This script creates an installer image for Qubes (currently R4.0.3) that

• works unattended (plug in, power on, leave alone for 10 minutes)
• performs an OEM install - on the subsequent boot the user will be presented with the installer screen to set up their language, timezone, login info, etc.
• sets up LVM on LUKS with initial password

DO NOT BOOT THIS IMAGE ON ANY COMPUER THAT CONTAINS ANY USEFUL DATA This installer is COMPLETELY UNATTENDED, it doesn't need a keypress to start, doesn't ask any questions, doesn't wait for any confirmation and IT WILL ERASE THE COMPUTERS'S STORAGE COMPLETELY AND UNCONDITIONALLY, including existing LVMs.

You have been warned. Label the disc or pendrive appropriately to avoid mistakes.

Yes, the initial password for LUKS is hardcoded in the kickstart file. Even if it weren't literally hardcoded (which is easy enough to fix, and probably will be; not a big deal anyway), all installations performed with a single image will share the initial password. However, thanks to how LUKS uses passwords, the actual encryption master key will be different on each install. As long as the password is changed by the end user, their installation will not share any key material with other instances.
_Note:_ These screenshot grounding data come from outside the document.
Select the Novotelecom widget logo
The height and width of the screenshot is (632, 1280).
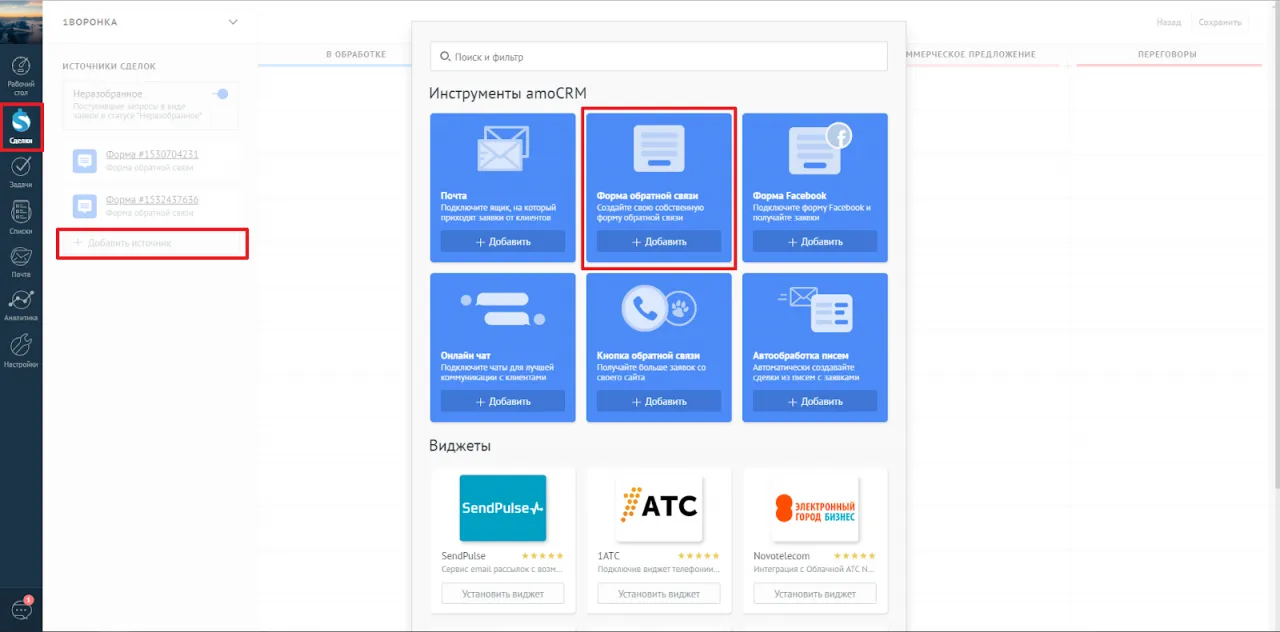814,508
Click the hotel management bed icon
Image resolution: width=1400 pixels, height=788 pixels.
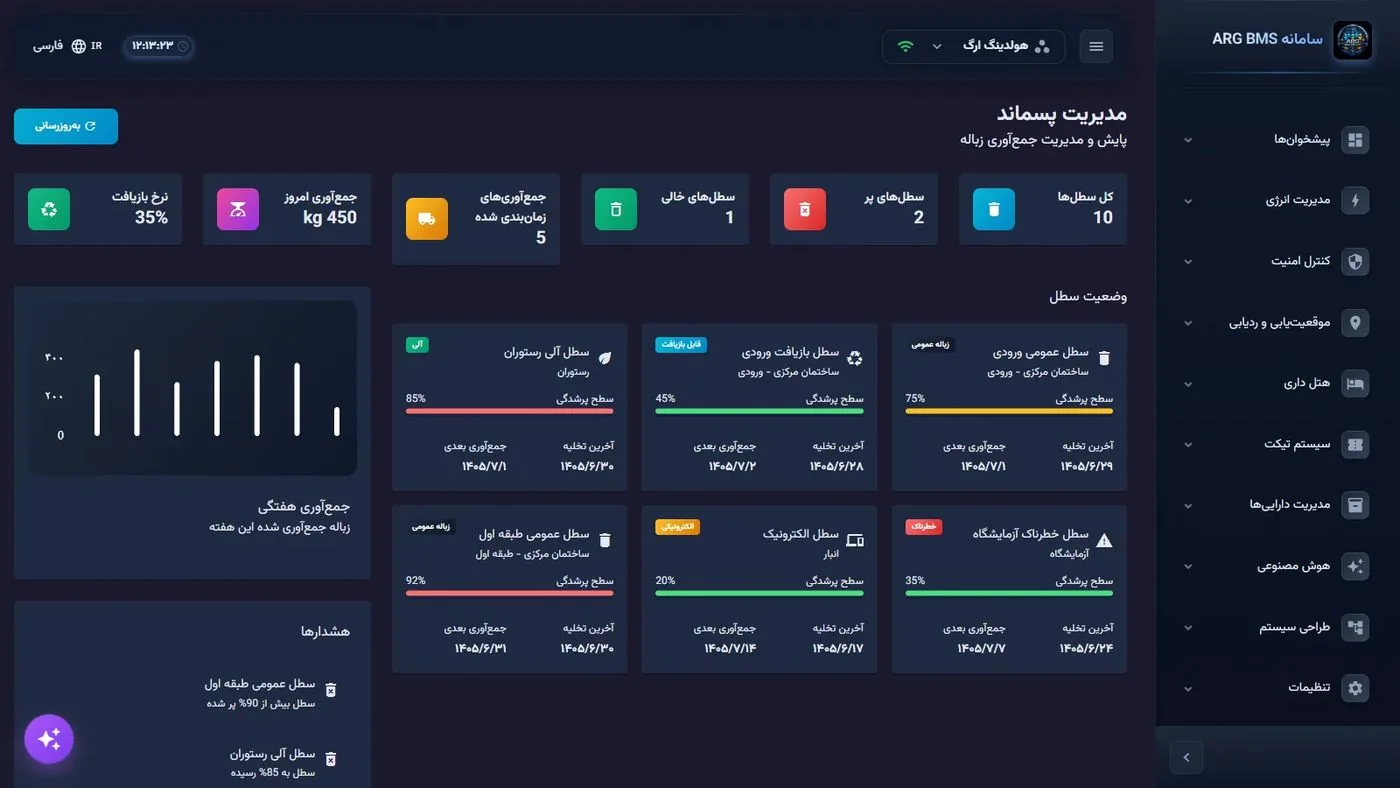click(x=1355, y=384)
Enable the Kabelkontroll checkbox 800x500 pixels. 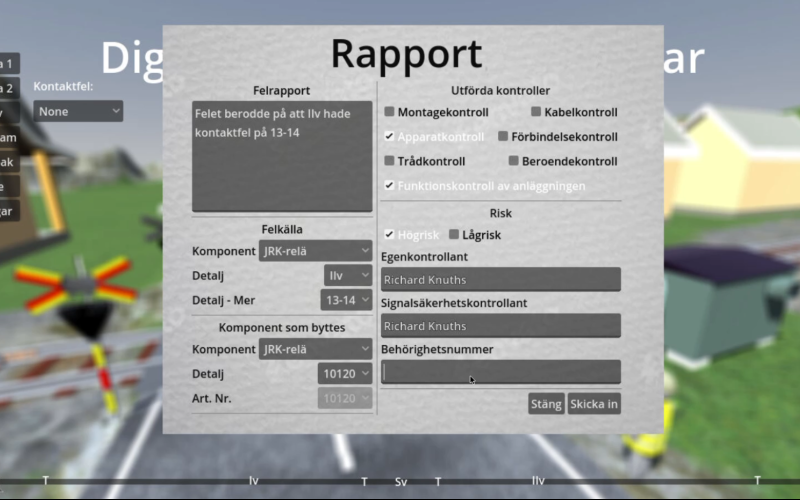tap(536, 113)
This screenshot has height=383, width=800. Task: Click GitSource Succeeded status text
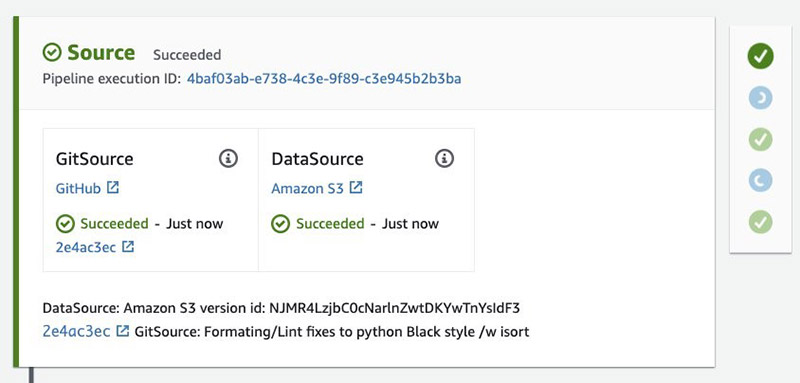point(114,224)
It is, of course, possible for a vendor using this installer to covertly copy the LUKS master key off the installed system between installation and first boot, to retain access to data (unless the user runs cryptsetup-reencrypt). It's also possible for the vendor to just backdoor the initrd (which contains the LUKS password prompt), or the OS itself, or the bootloader, or the firmware, or any other part of the computer. The usual caveats for using any pre-installed software/firmware/etc. still apply.

• parametrized preseed file, mainly to provide the initial LUKS password at build time
• additional initial-setup installer form or initrd prompt asking the user to provide a new LUKS password on first boot
• use cryptsetup-reencrypt to replace the LUKS master key on first boot (needs to be done in initrd)

Run make-image.sh to build an OEM image (or download the image). Use a DVD or pendrive like with a regular Qubes installer. No other actions are needed, the script will download the official ISO itself.